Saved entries
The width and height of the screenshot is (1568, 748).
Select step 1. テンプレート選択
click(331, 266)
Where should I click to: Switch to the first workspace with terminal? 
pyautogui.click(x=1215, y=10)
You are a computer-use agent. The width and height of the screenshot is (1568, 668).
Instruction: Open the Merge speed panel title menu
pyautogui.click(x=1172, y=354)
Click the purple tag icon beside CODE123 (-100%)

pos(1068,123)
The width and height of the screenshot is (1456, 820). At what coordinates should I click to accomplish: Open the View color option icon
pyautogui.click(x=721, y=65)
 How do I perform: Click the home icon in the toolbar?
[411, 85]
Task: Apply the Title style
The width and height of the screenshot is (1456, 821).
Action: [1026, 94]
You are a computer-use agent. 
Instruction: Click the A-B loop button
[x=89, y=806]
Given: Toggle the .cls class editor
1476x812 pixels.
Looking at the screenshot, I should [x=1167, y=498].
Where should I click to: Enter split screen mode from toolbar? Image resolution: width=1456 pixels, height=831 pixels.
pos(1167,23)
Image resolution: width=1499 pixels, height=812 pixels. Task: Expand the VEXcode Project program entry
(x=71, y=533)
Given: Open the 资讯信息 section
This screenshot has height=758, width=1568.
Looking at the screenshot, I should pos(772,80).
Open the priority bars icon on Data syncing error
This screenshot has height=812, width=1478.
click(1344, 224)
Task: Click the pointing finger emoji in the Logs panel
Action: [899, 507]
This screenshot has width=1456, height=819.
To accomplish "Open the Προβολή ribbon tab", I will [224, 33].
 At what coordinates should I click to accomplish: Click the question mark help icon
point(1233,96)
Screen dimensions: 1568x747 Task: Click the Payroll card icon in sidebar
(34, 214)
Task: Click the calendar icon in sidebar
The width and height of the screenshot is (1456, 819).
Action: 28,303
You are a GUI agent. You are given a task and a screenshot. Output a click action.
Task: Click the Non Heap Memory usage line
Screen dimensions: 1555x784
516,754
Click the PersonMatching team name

**DESCRIPTION OF THE TASK**
Check each line of the data above for the string "computer", and copy the ones that have it.

**EXPECTED ANSWER**
You are a computer-use agent. The width and height of the screenshot is (1568, 668).
You are a computer-use agent. 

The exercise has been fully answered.